Lo esencial en 30 segundos
- Tres motivos concentran la mayoría de llamadas: pedir, cambiar o anular una cita
- Automatizar esos tres devuelve a recepción el tiempo que pasa al teléfono en lugar de atender al paciente presente
- Una IA nunca da consejo médico — ni triaje de síntomas, ni «¿es grave?». Es un límite legal
- Los datos de salud son sensibles según el RGPD
Lo que hace realmente una recepción dental
La gran mayoría de las llamadas caben en tres frases. No requieren competencia clínica, solo una agenda al día y dos minutos. Pero llegan en oleadas a las 9h y a las 14h, justo cuando hay pacientes esperando en el mostrador.
Lo que se automatiza bien
Pedir cita, con el motivo elegido de una lista que tú defines y huecos acordes a la duración real del acto.
Cambiar y anular.

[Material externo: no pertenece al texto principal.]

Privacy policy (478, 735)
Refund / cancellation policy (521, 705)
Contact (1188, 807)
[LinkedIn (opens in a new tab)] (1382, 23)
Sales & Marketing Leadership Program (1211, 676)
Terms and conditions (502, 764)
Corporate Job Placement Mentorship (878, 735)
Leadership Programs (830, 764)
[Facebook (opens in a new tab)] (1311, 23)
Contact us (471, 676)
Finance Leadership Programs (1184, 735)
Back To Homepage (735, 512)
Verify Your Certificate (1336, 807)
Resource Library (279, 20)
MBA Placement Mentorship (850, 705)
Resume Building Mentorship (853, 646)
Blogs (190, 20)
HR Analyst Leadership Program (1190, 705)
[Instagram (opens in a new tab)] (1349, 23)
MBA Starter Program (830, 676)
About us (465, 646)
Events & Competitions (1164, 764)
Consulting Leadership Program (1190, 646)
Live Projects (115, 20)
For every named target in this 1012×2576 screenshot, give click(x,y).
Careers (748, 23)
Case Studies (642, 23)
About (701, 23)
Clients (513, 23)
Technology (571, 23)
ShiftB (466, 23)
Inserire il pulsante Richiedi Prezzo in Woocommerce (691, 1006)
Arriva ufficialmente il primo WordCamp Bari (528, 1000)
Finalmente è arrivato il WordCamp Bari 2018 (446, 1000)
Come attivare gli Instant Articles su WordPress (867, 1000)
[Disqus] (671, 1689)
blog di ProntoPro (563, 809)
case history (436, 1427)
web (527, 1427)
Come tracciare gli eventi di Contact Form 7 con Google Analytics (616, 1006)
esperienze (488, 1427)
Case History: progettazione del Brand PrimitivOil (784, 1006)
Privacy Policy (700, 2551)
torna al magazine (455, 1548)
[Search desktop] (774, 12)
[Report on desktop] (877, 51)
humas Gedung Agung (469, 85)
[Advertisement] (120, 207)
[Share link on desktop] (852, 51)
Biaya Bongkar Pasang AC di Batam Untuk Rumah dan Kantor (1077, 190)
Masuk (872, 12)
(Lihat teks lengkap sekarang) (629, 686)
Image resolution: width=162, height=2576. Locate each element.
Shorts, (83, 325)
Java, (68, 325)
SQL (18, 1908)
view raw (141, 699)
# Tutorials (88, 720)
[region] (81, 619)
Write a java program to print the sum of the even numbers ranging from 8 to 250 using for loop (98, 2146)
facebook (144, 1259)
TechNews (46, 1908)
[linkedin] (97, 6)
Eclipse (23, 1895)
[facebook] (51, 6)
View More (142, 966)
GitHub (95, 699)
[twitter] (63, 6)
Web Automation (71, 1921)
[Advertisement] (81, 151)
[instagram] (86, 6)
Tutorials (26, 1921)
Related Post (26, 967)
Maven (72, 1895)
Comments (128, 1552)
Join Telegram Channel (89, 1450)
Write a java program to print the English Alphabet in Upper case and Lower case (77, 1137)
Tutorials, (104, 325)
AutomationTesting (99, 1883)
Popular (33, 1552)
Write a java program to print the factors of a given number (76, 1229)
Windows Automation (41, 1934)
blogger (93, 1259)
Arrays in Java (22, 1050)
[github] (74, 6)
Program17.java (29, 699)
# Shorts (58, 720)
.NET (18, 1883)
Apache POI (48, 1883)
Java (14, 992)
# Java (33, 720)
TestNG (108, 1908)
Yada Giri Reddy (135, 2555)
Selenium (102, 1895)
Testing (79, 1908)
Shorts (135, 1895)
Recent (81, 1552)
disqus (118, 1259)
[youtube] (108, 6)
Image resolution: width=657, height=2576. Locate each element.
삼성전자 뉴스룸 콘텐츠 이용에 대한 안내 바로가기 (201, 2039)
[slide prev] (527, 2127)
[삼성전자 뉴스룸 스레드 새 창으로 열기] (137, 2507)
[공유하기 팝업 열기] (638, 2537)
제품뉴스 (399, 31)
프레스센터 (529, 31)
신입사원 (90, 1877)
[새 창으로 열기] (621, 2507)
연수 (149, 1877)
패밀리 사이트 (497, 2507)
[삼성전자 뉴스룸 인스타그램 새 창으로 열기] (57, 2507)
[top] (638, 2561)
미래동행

Es el mayor beneficio y el más subestimado: una anulación no gestionada es un sillón vacío.
Los recordatorios, que reducen mucho las citas no acudidas.
Las preguntas administrativas.
La línea que no hay que cruzar
Ningún consejo médico, nunca.
Ningún triaje de síntomas. Decidir que un paciente es urgente a partir de una descripción telefónica es un acto clínico.
Ningún dato clínico.
Un humano siempre accesible. Un dolor dental agudo no se pone en espera.
RGPD en la práctica
Una cita con un profesional sanitario revela un estado de salud: dato sensible. Exige minimización, información al paciente, plazo de conservación definido, contrato de encargado de tratamiento y atención a los requisitos de alojamiento.